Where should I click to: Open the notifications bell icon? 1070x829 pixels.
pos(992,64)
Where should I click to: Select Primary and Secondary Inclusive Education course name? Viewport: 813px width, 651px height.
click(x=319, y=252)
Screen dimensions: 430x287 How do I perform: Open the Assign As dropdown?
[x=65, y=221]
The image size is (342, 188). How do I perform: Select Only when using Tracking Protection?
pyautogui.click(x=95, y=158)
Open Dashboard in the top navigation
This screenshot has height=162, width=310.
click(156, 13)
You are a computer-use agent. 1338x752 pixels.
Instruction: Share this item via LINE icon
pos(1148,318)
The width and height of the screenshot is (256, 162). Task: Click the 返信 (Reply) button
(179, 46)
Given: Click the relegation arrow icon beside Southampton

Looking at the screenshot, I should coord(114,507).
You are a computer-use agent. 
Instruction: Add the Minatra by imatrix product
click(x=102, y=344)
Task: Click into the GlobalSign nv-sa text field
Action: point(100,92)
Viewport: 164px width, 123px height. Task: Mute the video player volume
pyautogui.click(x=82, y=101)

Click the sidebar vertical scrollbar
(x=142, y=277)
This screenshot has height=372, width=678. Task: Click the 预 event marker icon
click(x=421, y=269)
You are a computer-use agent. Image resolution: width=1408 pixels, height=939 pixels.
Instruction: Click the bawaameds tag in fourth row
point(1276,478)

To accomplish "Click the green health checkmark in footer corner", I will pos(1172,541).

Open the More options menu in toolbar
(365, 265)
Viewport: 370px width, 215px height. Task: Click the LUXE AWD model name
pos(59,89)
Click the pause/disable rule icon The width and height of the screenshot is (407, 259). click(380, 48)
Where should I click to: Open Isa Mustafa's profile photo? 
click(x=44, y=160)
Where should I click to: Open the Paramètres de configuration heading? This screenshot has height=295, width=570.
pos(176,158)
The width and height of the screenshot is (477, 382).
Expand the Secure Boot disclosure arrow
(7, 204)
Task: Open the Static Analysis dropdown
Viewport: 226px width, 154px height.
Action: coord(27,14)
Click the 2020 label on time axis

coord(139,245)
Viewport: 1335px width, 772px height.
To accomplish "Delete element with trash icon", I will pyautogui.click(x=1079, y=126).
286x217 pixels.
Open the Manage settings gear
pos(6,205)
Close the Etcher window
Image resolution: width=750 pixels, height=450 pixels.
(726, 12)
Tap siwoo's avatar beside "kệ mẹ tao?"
════════════════════
> _Your task_
Work out how many lines in the material above include the word "computer", and write down that number alone.

> _Answer space_
3